## PROVIDED PASSAGE
** Start **

Integration Guide
Overview
This integration guide explains how a miro EdgeCard can be integrated with any Linux system offering an mPCIe slot. This guide is valid for the following miro EdgeCards:
- miro EdgeCard GWC-02 EU868 and US915 (based on SX1302)
- miro EdgeCard GWC-08 EU868 and US915 (based on SX1308)
- miro EdgeCard 80 (2.4 GHz)
GWC-08 is end of life
Use miro EdgeCard GWC-02 for new designs.
Theory of operation
The miro EdgeCard implements a standard ACM device (virtual serial character device) for communication with the host. The Linux driver needed is cdc_acm. The software stack on the host side, as provided by Semtech and modified by Miromico, consists of two parts:
- the HAL library provides a generic way to access the hardware
- the packet forwarder using the HAL, which implements a simple protocol to forward radio packets to a server (and vice versa).
- Some LoRaWAN network stacks implement their own custom packet forwarder or have a local daemon running to which the packet forwarder connects to. The intention is to mitigate the shortcomings of the Semtech packet forwarder (such as problems with NAT traversal). Hence, it is often referred to as "legacy packet forwarder".

** End **

## RECORDED INFORMATION
** Start **

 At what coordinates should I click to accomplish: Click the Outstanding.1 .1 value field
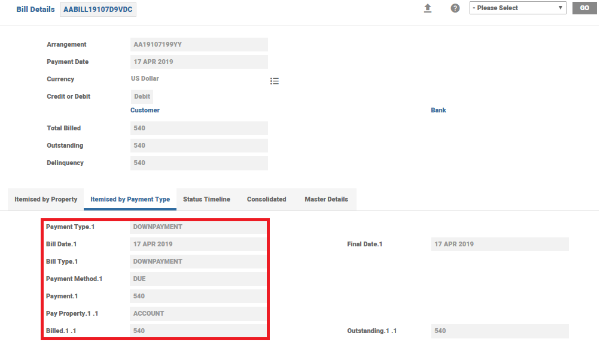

** End **

## JOB 1
According to the EdgeCard integration guide, which Linux driver does the miro EdgeCard need for communication with the host?
## JOB 2
Carry on writing the EdgeCard integration guide, starting after its final sentence.

## EXERCISE ANSWER 1
It needs the cdc_acm driver.

## EXERCISE ANSWER 2
Initial operation
A first system check should be done with lsusb or /sys/kernel/debug/usb/devices etc. to check for a matching device on the USB bus:
The device description reported by the Linux system depends on the actual card type.
A Linux device such as /dev/ttyACMx should have been created.
Steps for integration
Once the card is detected by the Linux system, the following steps are needed to complete the integration.
- (Cross)compile LoRa packet forwarder and tools for your target system
- Integrate binaries
- Modify packet forwarder configuration
- Create startup scripts
Source code
Get the source code relevant for the card you want to integrate. There are different repositories for SX1308, SX1302, and 2.4 GHz miro EdgeCards. See the downloads page.
Build
The source code for integration consists of a HAL library, the packet forwarder, and a set of
tools. The HAL layer is built as a static library and statically linked into the packet forwarder.
All components have their own Makefile, but can be built in one go using the top-level Makefile.
Check the Makefile and make sure to set all variables such as $(CROSS_COMPILE) or $(ARC),
etc. to match your compiler and target architecture.
Note
Some Linux distributions use a different libc (e.g. OpenWRT is based on libmusl). There are some incompatibilities among those libraries, which might require slight modifications of the source code.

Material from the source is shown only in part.